[Buchbesprechung]: „Summertime – die Farbe des Sturms“ von Vanessa Lafaye

»Das war ich. Ich habe dich herbei gerufen Agaou [den Sturm]. Einen Neuanfang für Heron Key, das war es, was ich wollte. Aber wie immer hatten Wünsche ihren Preis. Und wie es aussah, war er diesmal besonders hoch(S.327)

Erster Satz

Die schwüle Luft fühlte sich wie Wasser in der Lunge an; man kam sich vor, als ertrinke man.

Verlagstext

Ein Sturm zieht auf, der alle Geheimnisse ans Tageslicht bringen wird…
Florida, 1935. In Heron Key sind die Beziehungen zwischen den Einwohnern so verworren wie die Wurzeln der Mangrovenbäume. Fast zwanzig Jahre sind vergangen, seit Henry die Stadt verlassen hat, um in Europa zu kämpfen. Die ganze Zeit hat Missy auf ihn gewartet. Als gutes Dienstmädchen kümmert sie sich um das Baby und das Haus der Familie Kincaid und zählt bis zu seiner Rückkehr die Sterne. Nun ist er zurück, doch in dem Veteranen erkennt sie kaum noch den einst stolzen Mann. Als eine weiße Frau in der Nacht vom 4. Juli halbtot am Strand gefunden wird, gerät Henry in Verdacht. Während die Anspannung in der kleinen Stadt weiter ansteigt, fällt das Barometer – der verheerendste Tornado aller Zeiten zieht auf. Im Auge des Sturms offenbaren sich Tragödien, lüften sich Jahrzehnte alte Geheimnisse – und Missys und Henrys Liebe wird auf die Probe gestellt. (Quelle: Randomhouse)

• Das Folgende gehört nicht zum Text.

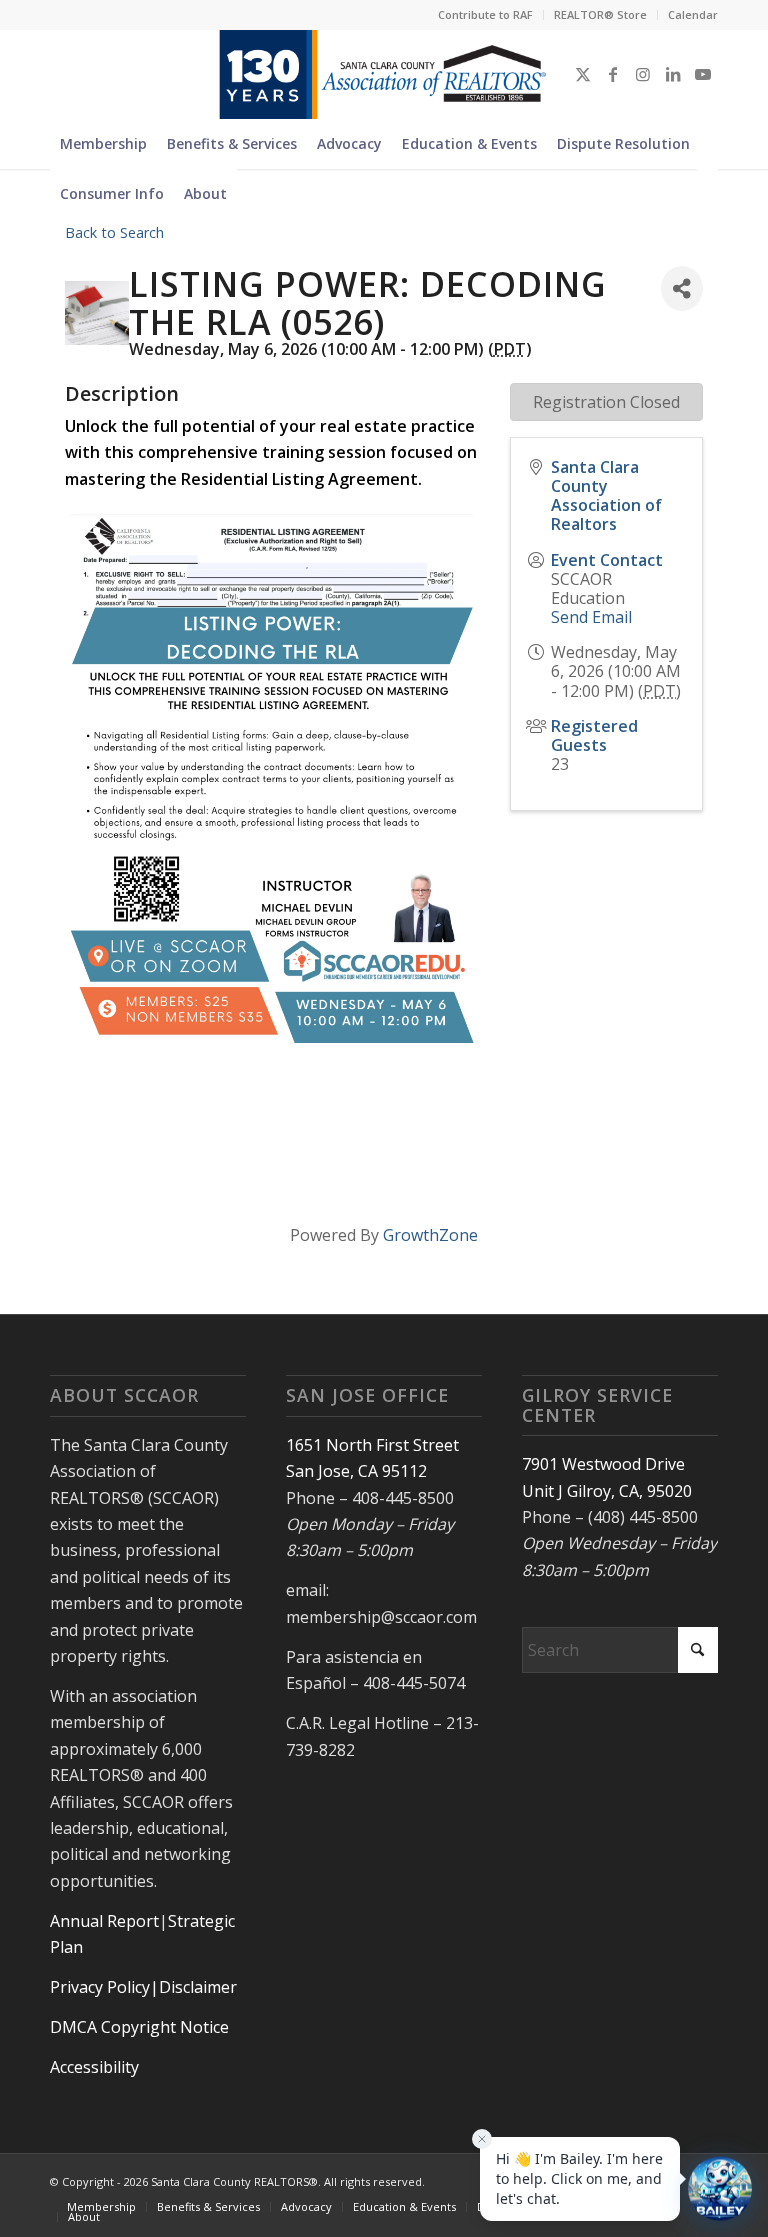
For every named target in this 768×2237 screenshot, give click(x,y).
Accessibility (94, 2067)
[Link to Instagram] (643, 74)
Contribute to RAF (485, 14)
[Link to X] (583, 74)
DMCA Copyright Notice (139, 2027)
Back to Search (114, 232)
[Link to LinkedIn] (673, 74)
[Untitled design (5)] (383, 74)
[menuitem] (486, 15)
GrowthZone (430, 1235)
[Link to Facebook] (613, 74)
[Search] (707, 194)
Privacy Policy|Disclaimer (143, 1987)
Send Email (591, 617)
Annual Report (104, 1921)
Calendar (693, 14)
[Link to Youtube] (703, 74)
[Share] (682, 288)
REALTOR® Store (600, 14)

Dieses Buch habe ich unter anderem für das Projekt BUCHweltreise von Yvonne gelesen und habe zusammen mit Missy und Henry gegen die Rassengesetze gekämpft und der Zerstörungswut des Tornados getrotzt. Für mehr Informationen genügt ein Klick auf das Banner.

Beeren_und_Buecher

Meine Meinung

Wie sehr man sich doch in einem Buch täuschen kann. Das fröhliche und Farbenfrohe Cover lassen auf eine ebenso fröhliche und leichte Geschichte schliessen, doch weit gefehlt. Vanessa Lafaye’s Roman ist vielmehr eine genau Studie der damaligen Zeit, der Rassenkonflikte und Lynchjustiz und taucht ab in die dunkelsten Winkel der menschlichen Psyche.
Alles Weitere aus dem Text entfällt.